Non-steroidal, antiinflammatory drugs exert most of their antiinflammatory, analgesic and antipyretic activity and inhibit hormone-induced uterine contractions and certain types of cancer growth through inhibition of prostaglandin G/H synthase, also known as cyclooxygenase. Initially, only one form of cyclooxygenase was known, this corresponding to cyclooxygenase-1 or the constitutive enzyme, as originally identified in bovine seminal vesicles. More recently the gene for a second inducible form of cyclooxygenase (cyclooxygenase-2) has been cloned, sequenced and characterized initially from chicken, murine and human sources. This enzyme is distinct from the cyclooxygenase-1 which has been cloned, sequenced and characterized from various sources including the sheep, the mouse and man. The second form of cyclooxygenase, cyclooxygenase-2, is rapidly and readily inducible by a number of agents including mitogens, endotoxin, hormones, cytokines and growth factors. As prostaglandins have both physiological and pathological roles, we have concluded that the constitutive enzyme, cyclooxygenase-1, is responsible, in large part, for endogenous basal release of prostaglandins and hence is important in their physiological functions such as the maintenance of gastrointestinal integrity and renal blood flow.
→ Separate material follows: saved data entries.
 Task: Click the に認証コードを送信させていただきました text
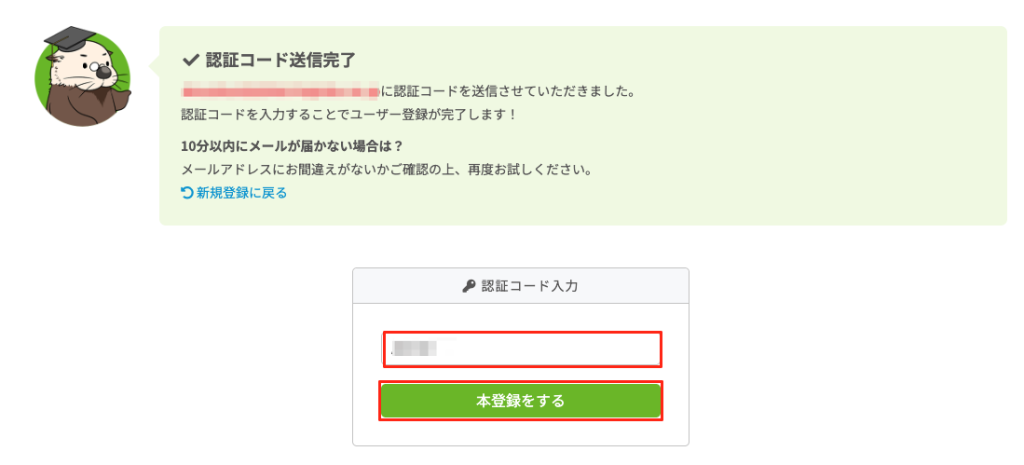pyautogui.click(x=508, y=92)
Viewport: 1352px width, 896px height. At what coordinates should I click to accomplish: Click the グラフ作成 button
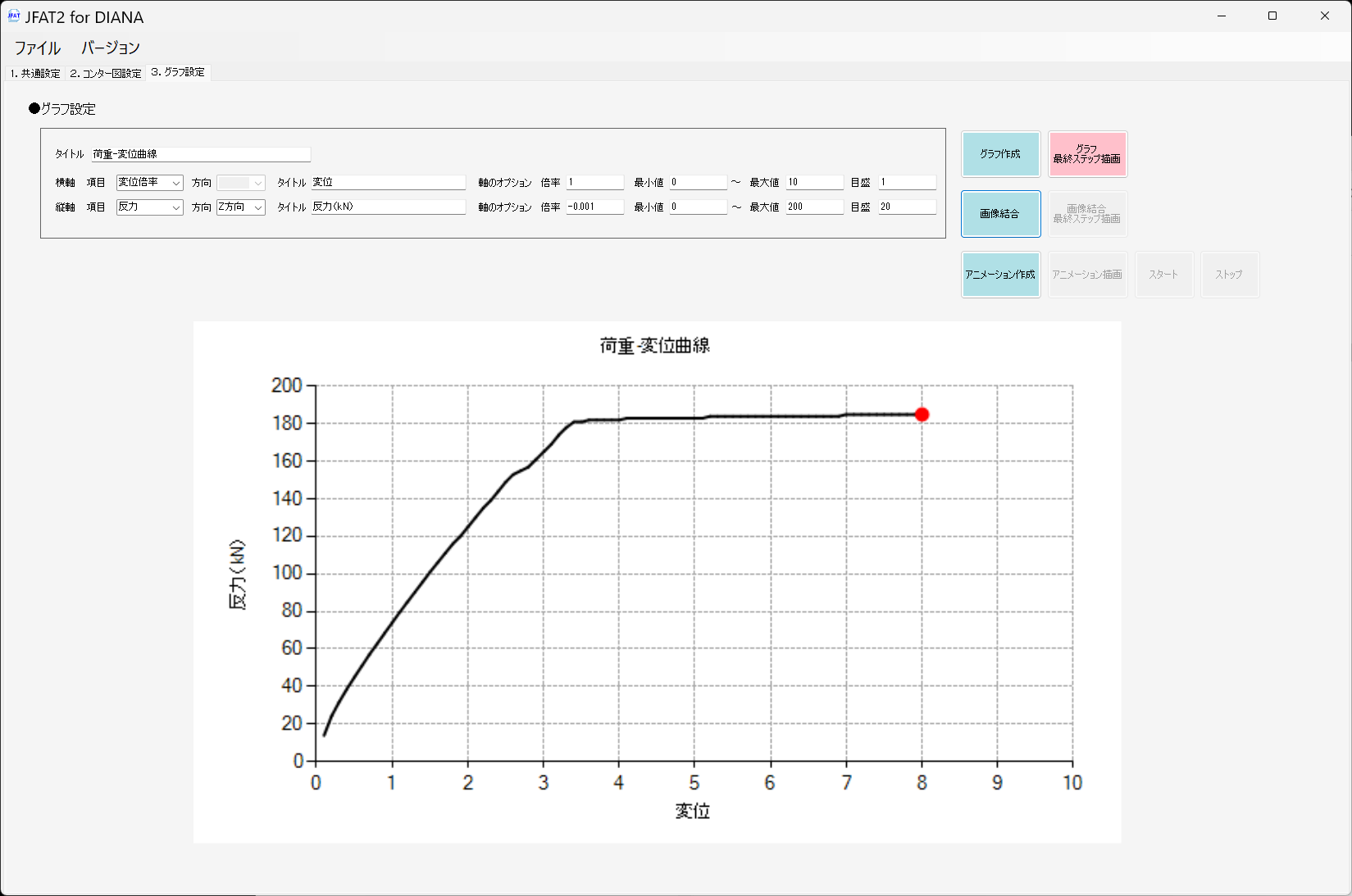[x=1000, y=154]
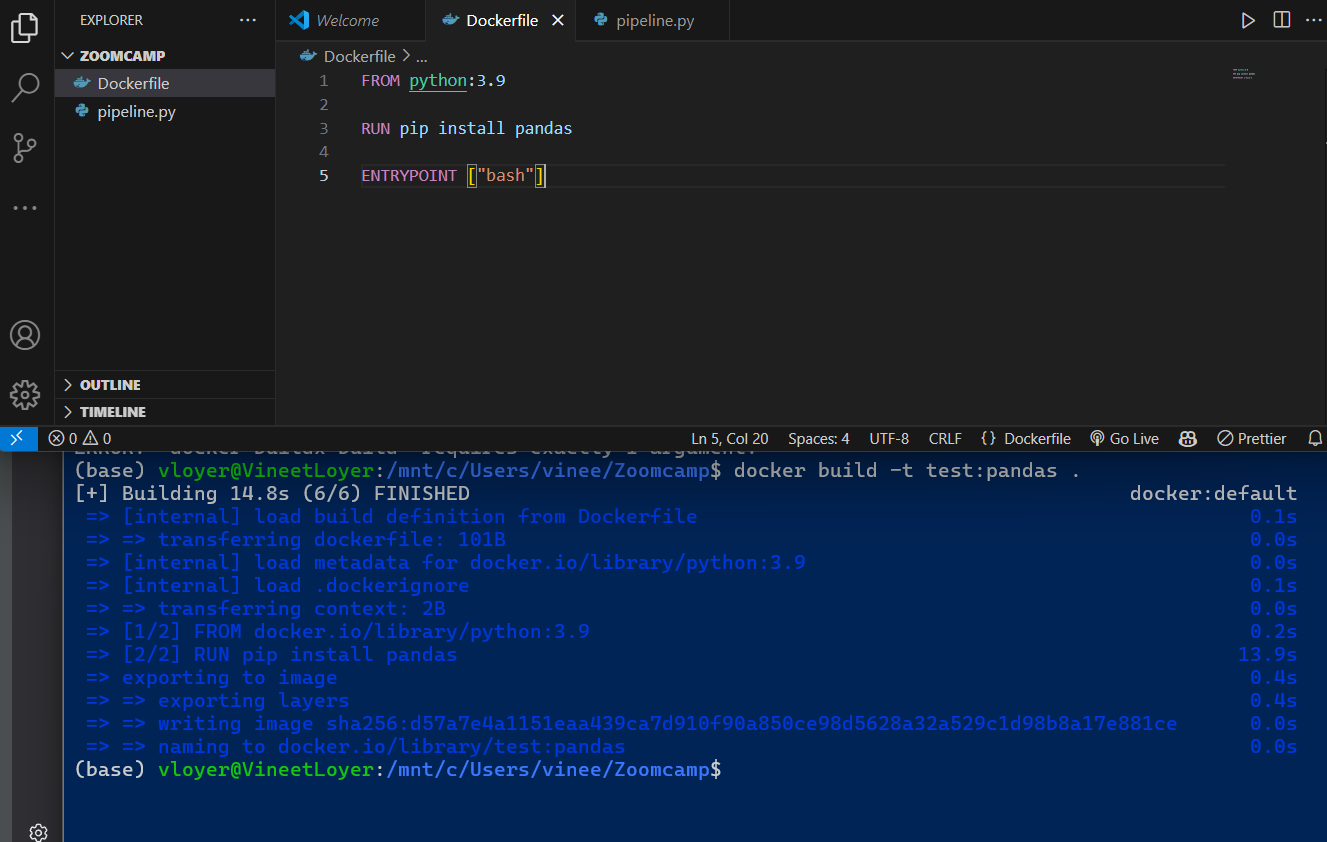Show additional views ellipsis in activity bar

tap(25, 208)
In contrast, we have concluded that the inducible form, cyclooxygenase-2, is mainly responsible for the pathological effects of prostaglandins where rapid induction of the enzyme would occur in response to such agents as inflammatory agents, hormones, growth factors, and cytokines. Thus, a selective inhibitor of cyclooxygenase-2 will have similar antiinflammatory, antipyretic and analgesic properties to a conventional non-steroidal antiinflammatory drug, and in addition would inhibit hormone-induced uterine contractions and have potential anti-cancer effects, but will have a diminished ability to induce some of the mechanism-based side effects. In particular, such a compound should have a reduced potential for gastrointestinal toxicity, a reduced potential for renal side effects, a reduced effect on bleeding times and possibly a lessened ability to induce asthma attacks in aspirin-sensitive asthmatic subjects.
Such a compound would also be of use in the treatment of Alzheimer's disease and osteoporosis.
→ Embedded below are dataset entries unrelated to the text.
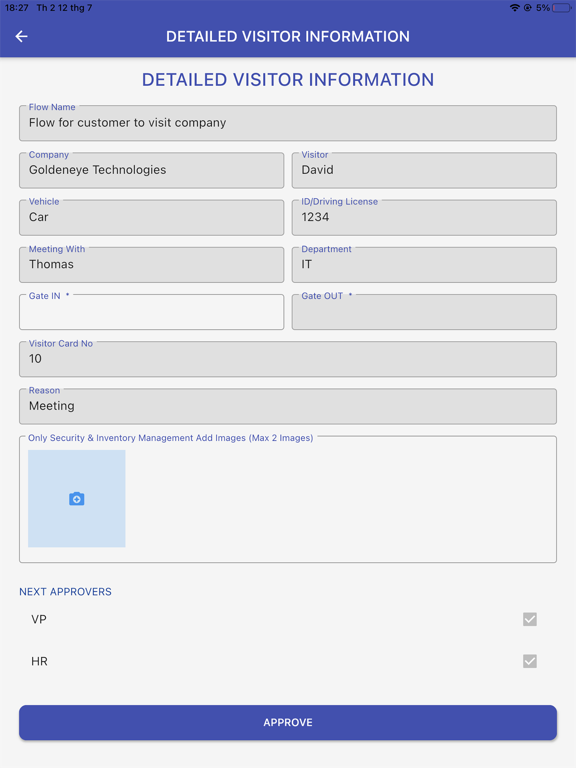This screenshot has width=576, height=768.
Task: Click the Visitor field showing David
Action: click(x=424, y=170)
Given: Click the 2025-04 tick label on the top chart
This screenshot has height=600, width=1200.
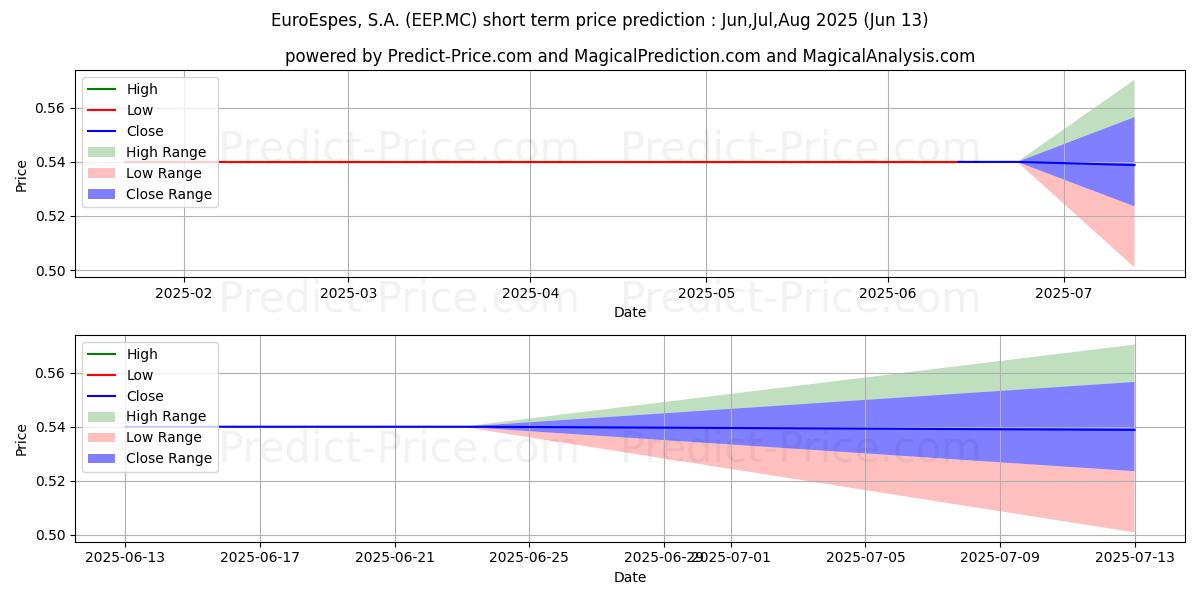Looking at the screenshot, I should (x=530, y=293).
A brief description of the potential utility of cyclooxygenase-2 is given in an article by John Vane, Nature, Vol. 367, pp. 215-216, 1994.
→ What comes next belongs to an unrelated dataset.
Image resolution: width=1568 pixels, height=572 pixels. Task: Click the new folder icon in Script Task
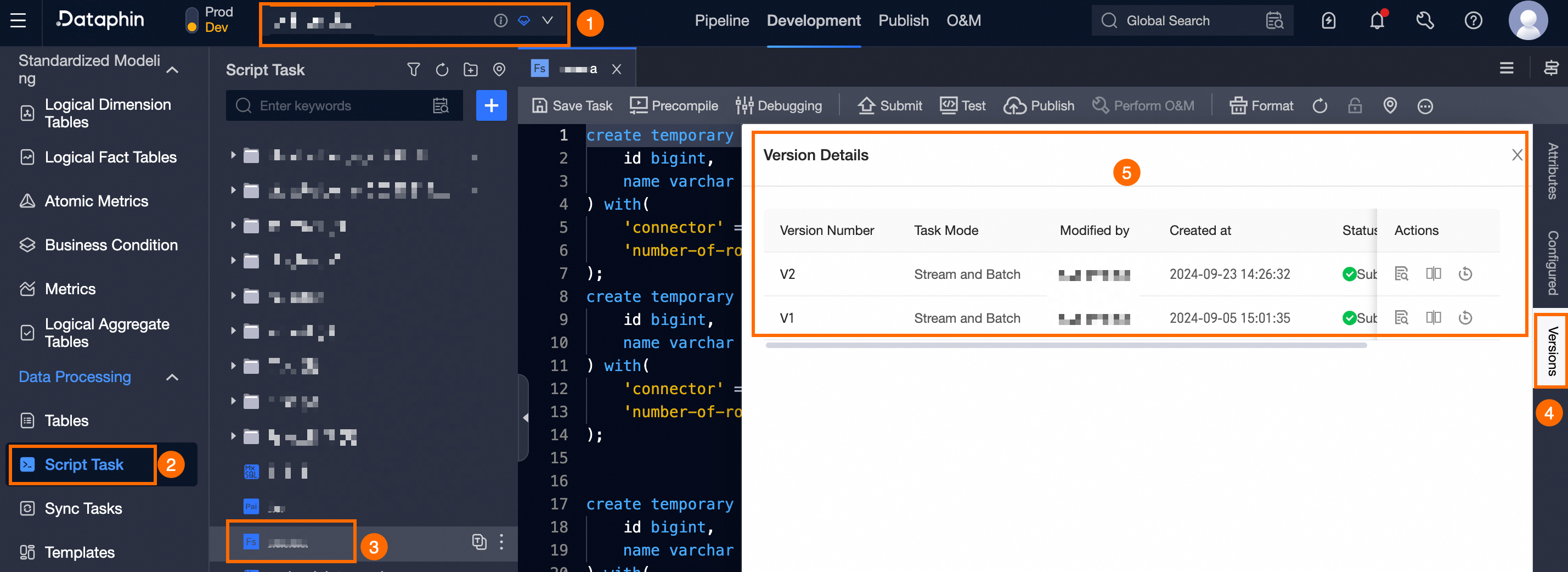click(x=471, y=70)
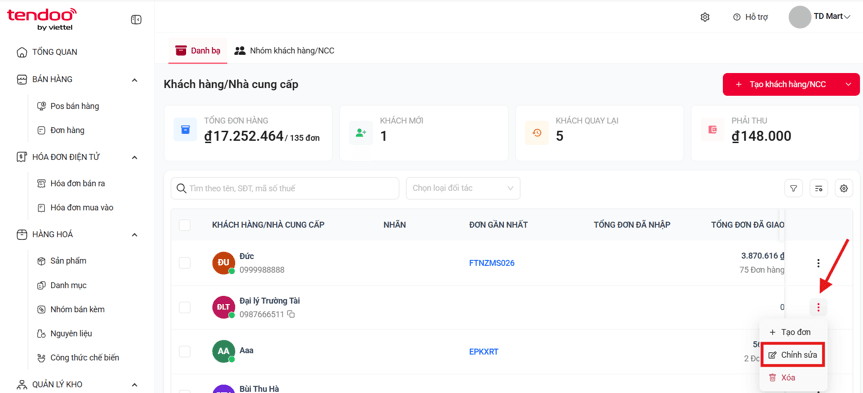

U.S. Pat. No. 3,196,162 (Jul. 20, 1965) discloses structures of anti-inflammatory agents which differ from the present compounds most notably by the presence of the 5-methoxy substituent which we have shown to be inferior to the 5-halo analogs of the present invention. WO 93/00334 discloses structures which differ from the present compounds in being 3-indoleacetamides and having no substitution at the 2- and 5-positions. Khim Geterotsikl, Soedin., (1), 100-2, 1969 discloses structures which differ from the present compounds notably by being 3-indolecarboxylic acid. UK patent application 2,225,012 (May 23, 1990) discloses a series of indole-2 (or -3)-alkanoic acid as being anti-thrombotic agents, but which differ from the present compounds by having no substituent on the 1-benzyl group and by having at least 4-carbon atoms in the 2-substituent. Merck Frosst has a series of patents disclosing N-benzylindole alkanoic acids (U.S. Pat. Nos. 5,081,145, 5,202,321 and 5,204,344). However, these differ structurally from the present compounds in that they carry the alkanoic acid in the 2-position rather than the 3-position. The compounds of these Merck Frosst patents are of use as prostaglandin antagonists, inhibitors of leukotriene biosynthesis or as synthetic intermediates.